Vous êtes, Mesdames et Messieurs les parlementaires, conscients du rôle capital qui vous est dévolu. Le Conseil de l’Europe, la plus ancienne et la plus large des institutions européennes est, en effet, irremplaçable. Le Comité des Ministres l’a encore réaffirmé lors de sa session de janvier dernier. Les besoins sont multiples mais les possibilités offertes le sont tout autant. L’identification, l’analyse et la solution des problèmes de la société européenne et de ses rapports avec le monde sont, certes, d’une extrême complexité, mais les méthodes de travail adoptées ont permis d’aboutir, néanmoins, à des résultats pratiques dans de nombreux domaines: dans ceux du droit, des droits de l’homme, des affaires sociales, de la santé publique, de l’éducation, de la préservation des sites et de la nature et combien d’autres encore. Travail de longue haleine, travail en profondeur, souvent peu spectaculaire mais fructueux, qui toujours place l’homme au centre de vos préoccupations.

J’en veux pour preuve que le premier souci des fondateurs de l’organisation nouvelle fut, après les horreurs d’un conflit qui avait vu fouler aux pieds les droits les plus élémentaires de la personne humaine, d’élaborer et de faire adopter une Convention européenne des Droits de l’Homme.

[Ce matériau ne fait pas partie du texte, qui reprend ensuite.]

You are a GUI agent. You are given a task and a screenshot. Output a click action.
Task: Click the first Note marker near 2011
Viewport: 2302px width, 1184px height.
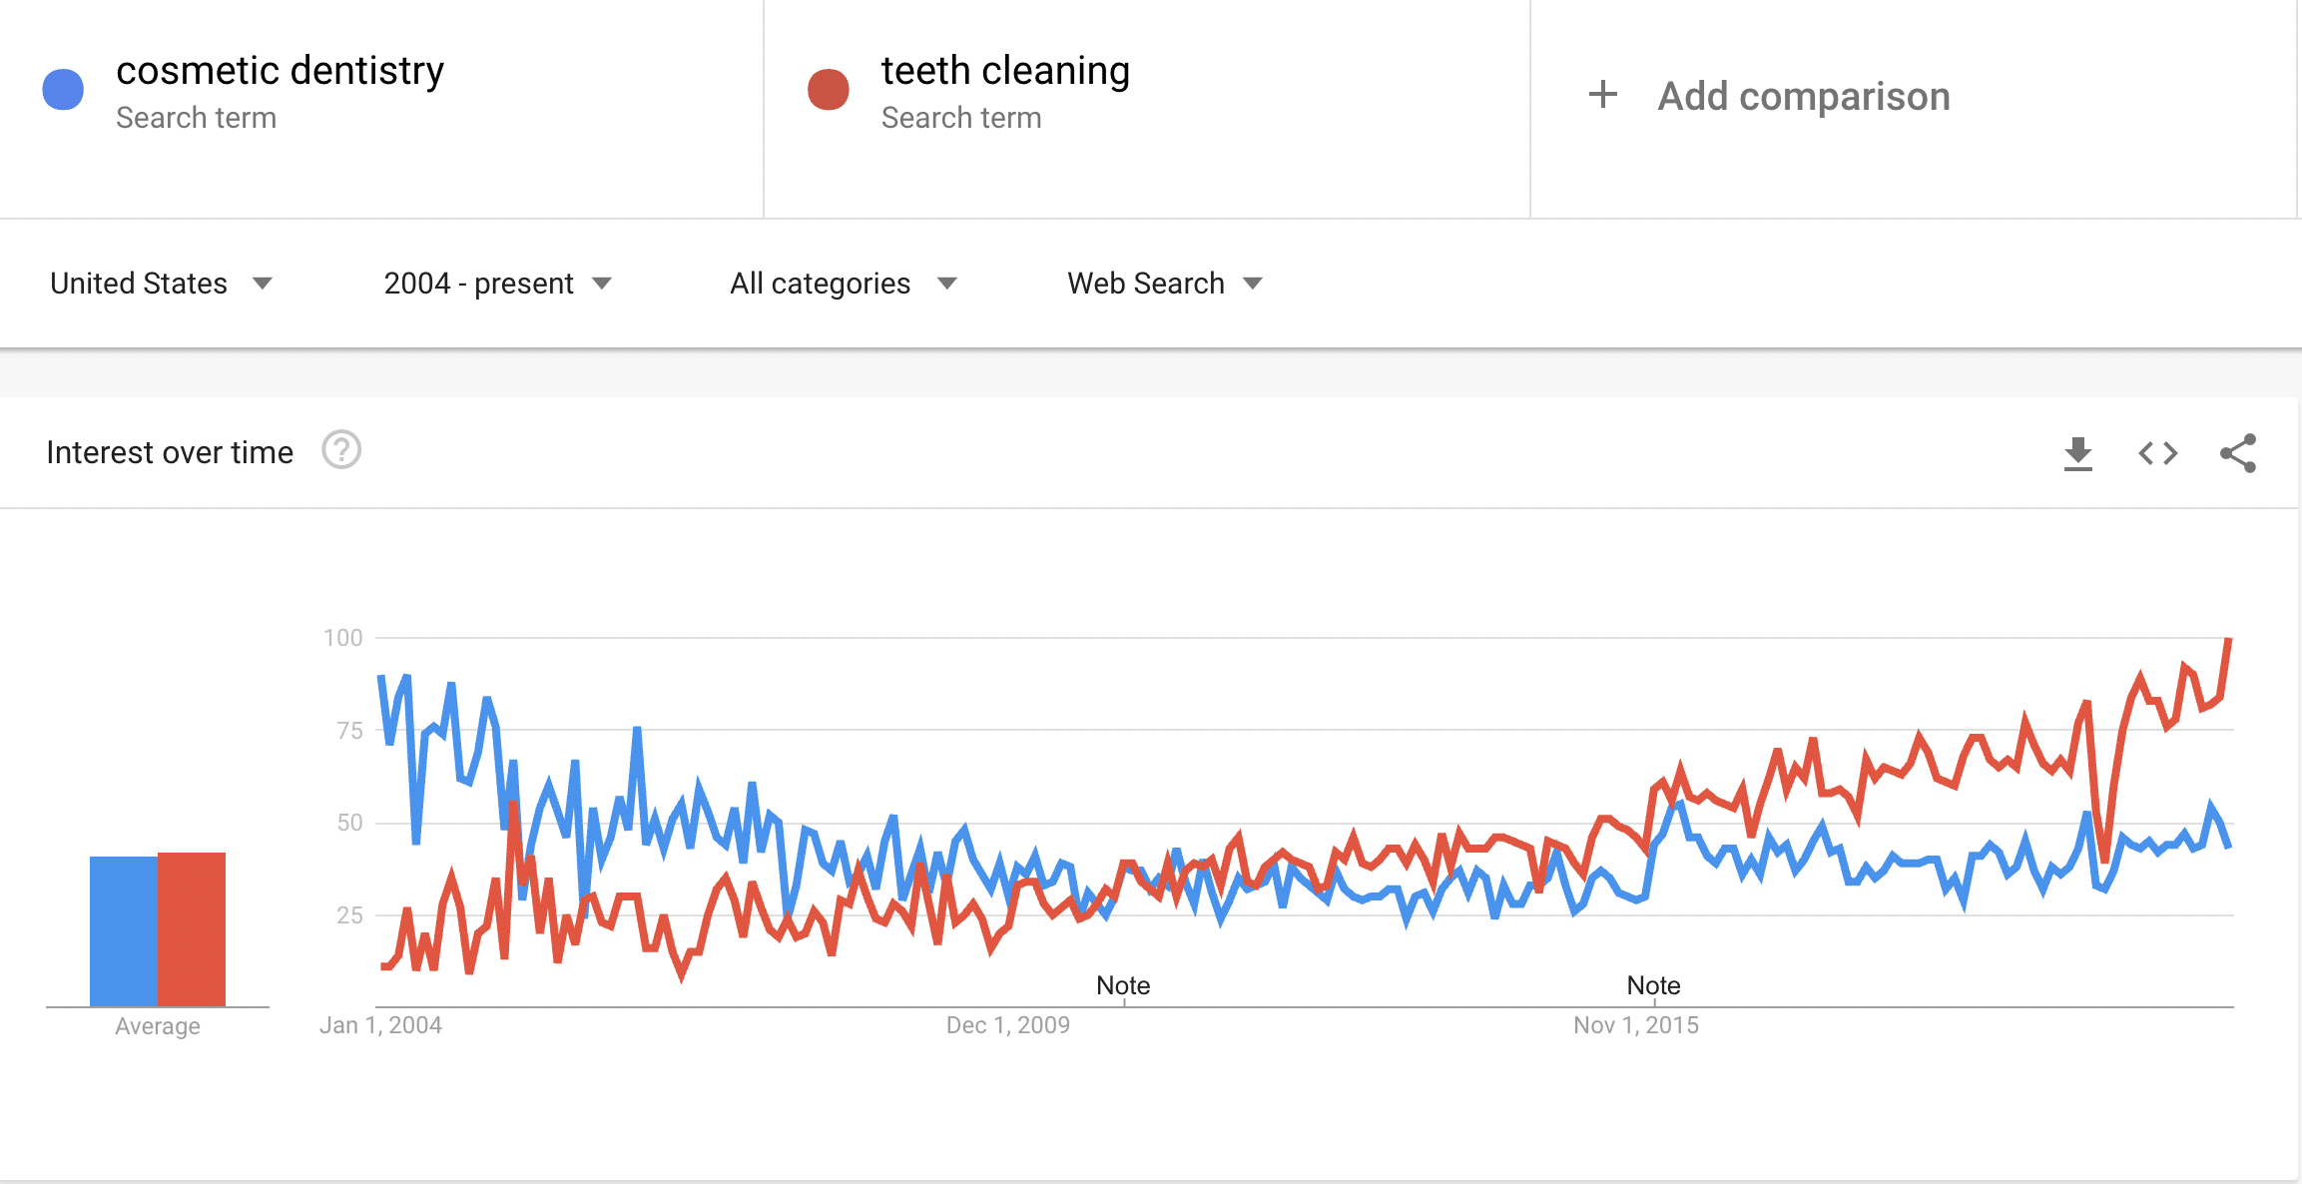pyautogui.click(x=1123, y=986)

A l’instant où je vous parle, cette convention est devenue applicable dans presque tous les pays que compte le Conseil de l’Europe puisque les instruments de ratification de la France ont été déposés vendredi dernier au Conseil de l’Europe. (Applaudissements)

Qu’il me soit ainsi permis de rendre hommage au rôle politique de tout premier ordre du Conseil. Ses dix-sept Etats membres possèdent, dans le Comité des Ministres, un précieux instrument pour les échanges de vues politiques et, en votre Assemblée, un important forum parlementaire qui a joué un rôle essentiel en de nombreuses circonstances.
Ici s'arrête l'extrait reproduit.